Medalem nr 1 jest król Junak. U góry data produkcji 1956-1965. Oto i on:
Kolejna na liście SHL 98. Data produkcji jak w Junaku, u góry 1938-1939. Nie jest to jedyna SHL-ka w kolekcji ale o tym potem...
Młodzieńczych marzeń szczyt OSA. Nie mogło jej zabraknąć w tym zestawieniu, choć skuter między motocyklami wygląda trochę dziwnie wygląda. Lata produkcji 1959-1965.
Obiecana kolejna SHL Gazela. Najmłodszy w zestawieniu według lat produkcji 1968-1970. Według opisu w ulotce "Przyspieszająca bicie serca Gazela".
I na koniec WFM M06. Lata produkcji 1954-1966. Cytując ulotkę "Prawdziwy obiekt westchnień WFM". Ponieważ jest to 5 medal muszę tu powiedzieć, że dziwi mnie fakt braku w tym zestawieniu motocykla WSK. NIe mówmy jednak o nieobecnych, więc zaprezentuje obecną tu WFM-enkę :)

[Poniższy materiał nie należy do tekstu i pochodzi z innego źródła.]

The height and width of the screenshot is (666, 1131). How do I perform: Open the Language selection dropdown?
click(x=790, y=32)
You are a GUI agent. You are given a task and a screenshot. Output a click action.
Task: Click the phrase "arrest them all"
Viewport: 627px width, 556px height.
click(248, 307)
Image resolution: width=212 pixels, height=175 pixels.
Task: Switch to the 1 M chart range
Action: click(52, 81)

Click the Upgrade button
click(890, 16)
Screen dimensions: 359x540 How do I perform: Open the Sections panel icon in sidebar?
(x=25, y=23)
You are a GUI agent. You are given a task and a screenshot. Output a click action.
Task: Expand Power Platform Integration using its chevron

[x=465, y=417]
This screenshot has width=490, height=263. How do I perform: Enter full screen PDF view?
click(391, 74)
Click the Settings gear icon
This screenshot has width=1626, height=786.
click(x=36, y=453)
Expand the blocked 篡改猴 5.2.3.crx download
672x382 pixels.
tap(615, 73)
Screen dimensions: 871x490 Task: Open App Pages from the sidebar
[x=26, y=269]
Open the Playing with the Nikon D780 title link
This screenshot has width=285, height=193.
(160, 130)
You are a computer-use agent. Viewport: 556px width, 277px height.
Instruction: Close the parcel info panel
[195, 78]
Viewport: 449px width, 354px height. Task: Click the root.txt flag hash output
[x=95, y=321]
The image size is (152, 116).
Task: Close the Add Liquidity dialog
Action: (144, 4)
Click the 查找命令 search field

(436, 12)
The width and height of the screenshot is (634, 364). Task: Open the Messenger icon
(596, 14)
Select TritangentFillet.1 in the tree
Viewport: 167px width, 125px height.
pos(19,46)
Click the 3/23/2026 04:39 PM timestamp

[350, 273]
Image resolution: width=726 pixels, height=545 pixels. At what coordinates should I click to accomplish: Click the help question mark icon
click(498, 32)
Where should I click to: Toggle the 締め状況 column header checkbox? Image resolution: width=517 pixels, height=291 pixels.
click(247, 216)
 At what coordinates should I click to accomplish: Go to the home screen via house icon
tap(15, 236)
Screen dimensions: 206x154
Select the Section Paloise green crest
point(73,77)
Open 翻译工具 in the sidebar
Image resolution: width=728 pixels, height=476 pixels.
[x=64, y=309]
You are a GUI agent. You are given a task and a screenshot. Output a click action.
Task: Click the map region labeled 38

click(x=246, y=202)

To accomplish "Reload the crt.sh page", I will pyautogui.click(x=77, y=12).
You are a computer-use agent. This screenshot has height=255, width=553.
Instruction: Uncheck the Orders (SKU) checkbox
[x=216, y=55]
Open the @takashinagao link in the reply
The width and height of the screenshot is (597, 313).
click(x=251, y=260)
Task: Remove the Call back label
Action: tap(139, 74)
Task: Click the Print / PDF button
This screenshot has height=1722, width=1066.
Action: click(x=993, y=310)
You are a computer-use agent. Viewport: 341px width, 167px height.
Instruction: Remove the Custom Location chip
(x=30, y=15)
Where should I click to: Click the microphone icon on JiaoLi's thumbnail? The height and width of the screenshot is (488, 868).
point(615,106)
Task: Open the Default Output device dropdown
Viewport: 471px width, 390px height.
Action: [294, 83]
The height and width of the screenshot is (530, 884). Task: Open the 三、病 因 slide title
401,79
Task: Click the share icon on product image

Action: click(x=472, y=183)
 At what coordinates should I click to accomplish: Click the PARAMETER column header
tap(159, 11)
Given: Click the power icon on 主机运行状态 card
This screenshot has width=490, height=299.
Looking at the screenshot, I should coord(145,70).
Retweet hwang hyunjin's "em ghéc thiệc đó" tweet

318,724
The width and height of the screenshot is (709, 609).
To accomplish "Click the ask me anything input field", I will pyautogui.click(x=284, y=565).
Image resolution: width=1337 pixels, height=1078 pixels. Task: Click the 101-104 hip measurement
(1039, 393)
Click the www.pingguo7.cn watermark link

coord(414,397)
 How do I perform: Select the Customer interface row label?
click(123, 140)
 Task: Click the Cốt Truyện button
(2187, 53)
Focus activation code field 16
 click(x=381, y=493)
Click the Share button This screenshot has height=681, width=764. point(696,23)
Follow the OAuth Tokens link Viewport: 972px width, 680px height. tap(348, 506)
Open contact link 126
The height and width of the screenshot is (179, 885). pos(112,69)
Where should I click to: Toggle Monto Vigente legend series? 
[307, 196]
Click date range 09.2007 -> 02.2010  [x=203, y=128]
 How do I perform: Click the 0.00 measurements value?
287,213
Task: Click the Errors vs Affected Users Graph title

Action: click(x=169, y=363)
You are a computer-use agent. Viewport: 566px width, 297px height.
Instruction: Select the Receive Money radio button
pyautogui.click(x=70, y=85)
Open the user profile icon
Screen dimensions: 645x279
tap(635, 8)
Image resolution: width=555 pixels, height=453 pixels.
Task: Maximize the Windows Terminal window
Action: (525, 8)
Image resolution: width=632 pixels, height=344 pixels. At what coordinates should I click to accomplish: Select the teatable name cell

Kolekcja ogólnie muszę przyznać bardzo fajna, brak etui trochę powoduje u mnie, że medale często zmieniają miejsce pobytu, z tym mam nadzieję w najbliższym czasie dam sobie radę, już mam pomysł co zrobić Oczywiście jeżeli plan dojdzie do skutku dowiecie się o tym :) Jeżeli ktoś ma jeszcze możliwość polecam, ładnie się prezentują w całości. Z "Sokołem" wiadomo, byłoby lepiej, ale trudno... Jeszcze raz gorąco polecam i zachęcam do zbierania tego typu ciekawostek.